972 F.3d 838
6th Cir.2020Background
- State and DEA investigated Samer Abdalla for narcotics; agents used a confidential informant to conduct multiple controlled buys from Abdalla’s residence on New Hope Road (DeKalb County, TN).
- Agent Gooch’s affidavit correctly listed Abdalla’s New Hope Road address, described the trailer and unique features, and set out the controlled-buy corroboration supporting probable cause.
- Judge Patterson (DeKalb County) signed a warrant that in its body described and directed officers to the New Hope Road residence, but the authorization paragraph mistakenly commanded a search of 245 Carey Road, Hartsville (Trousdale County) — apparently left from a template.
- Officers executed the search at the correct New Hope Road home, found drugs, paraphernalia, and firearms; Abdalla resisted, scuffled with officers, and made incriminating statements post-arrest (some later suppressed as Miranda violations).
- Abdalla moved to suppress and for a Franks hearing; the district court denied suppression (except it suppressed immediate post-arrest statements for Miranda), Abdalla pleaded guilty conditionally, and at sentencing the court imposed a six-level §3A1.2(c)(1) enhancement for assaulting an officer.
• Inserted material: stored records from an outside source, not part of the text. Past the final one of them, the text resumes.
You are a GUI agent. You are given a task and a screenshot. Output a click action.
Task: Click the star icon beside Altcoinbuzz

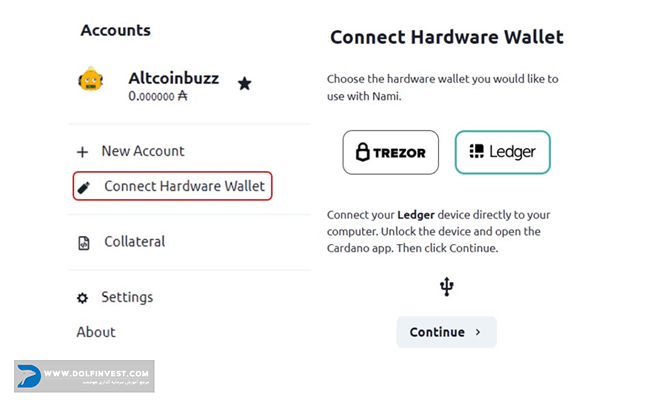click(244, 84)
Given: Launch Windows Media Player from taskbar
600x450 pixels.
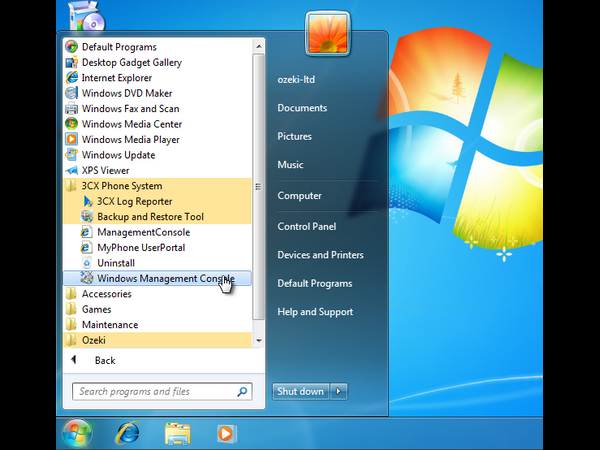Looking at the screenshot, I should pos(227,433).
- On appeal Abdalla argued the warrant was invalid due to the wrong address/county, the magistrate rubberstamped the warrant, the informant/corroboration was insufficient for probable cause, and the sentencing enhancement was improper given his intoxication and a prior Miranda-based finding.
Issues
| Issue | Abdalla’s Argument (Plaintiff) | Government’s Argument (Defendant) | Held |
|---|---|---|---|
| 1) Whether the warrant is invalid because its authorization paragraph listed the wrong address and county (outside issuing judge’s jurisdiction). | The mismatch shows the warrant authorized a different residence than the one supported by probable cause, so it is no warrant at all. | The mismatch was an inadvertent clerical error; the warrant otherwise described and directed officers to Abdalla’s home, so the error posed virtually no risk of a mistaken search. | Affirmed: clerical-error framework applies; single incorrect authorization line did not invalidate the warrant. |
| 2) Whether description met the Fourth Amendment particularity requirement. | The conflicting addresses render the description insufficient and risk a general or mistaken search. | The warrant gave precise directions and unique identifiers (white double-wide, green porch, flag, sign), enabling officers to identify the correct premises. | Affirmed: description was sufficiently particular; unique descriptors and directions made mistaken search highly unlikely. |
| 3) Whether probable cause failed because the magistrate rubberstamped the warrant or the confidential informant was unreliable/uncorroborated. | The judge’s failure to notice a county-jurisdiction error implies he didn’t meaningfully review; the informant had serious credibility problems and lacked corroboration. | Magistrate’s oversight of a single drafting error doesn’t show rubberstamp; affidavit described controlled buys, police monitoring and buy-money — adequate corroboration under totality of circumstances. | Affirmed: no rubberstamp inference; affidavit provided sufficient corroboration for probable cause. |
| 4) Whether the §3A1.2(c)(1) six-level assault enhancement was improper given Abdalla’s intoxication and prior Miranda finding. | Abdalla was too high to form requisite intent; Judge Crenshaw’s Miranda-related finding that Abdalla lacked capacity should bind the sentencing judge (law of the case). | Sentencing judge reasonably found Abdalla lucid enough to know he was assaulting officers; Miranda waiver capacity is a distinct inquiry from intent to assault. | Affirmed: district court did not err; findings on mens rea and credibility are entitled to deference. |
Key Cases Cited
- Groh v. Ramirez, 540 U.S. 551 (2004) (a warrant that omits essential items can be so deficient as to be treated as warrantless).
- United States v. Leon, 468 U.S. 897 (1984) (good-faith exception to exclusionary rule for objectively reasonable reliance on a warrant).
- United States v. Pelayo-Landero, 285 F.3d 491 (6th Cir. 2002) (an error in description does not automatically invalidate a warrant).
- United States v. Durk, 149 F.3d 464 (6th Cir. 1998) (clerical/address errors are curable when other unique descriptors permit identification).
- United States v. Hodson, 543 F.3d 286 (6th Cir. 2008) (warrant defective where probable cause supported a different crime than the one targeted).
- Illinois v. Gates, 462 U.S. 213 (1983) (probable cause assessed under totality of the circumstances).
- United States v. Tuttle, 200 F.3d 892 (6th Cir. 2000) (an informant’s tip may establish probable cause when independently corroborated by police).
- United States v. Allen, 211 F.3d 970 (6th Cir. 2000) (affidavit adequacy judged on what it contains, not on omissions).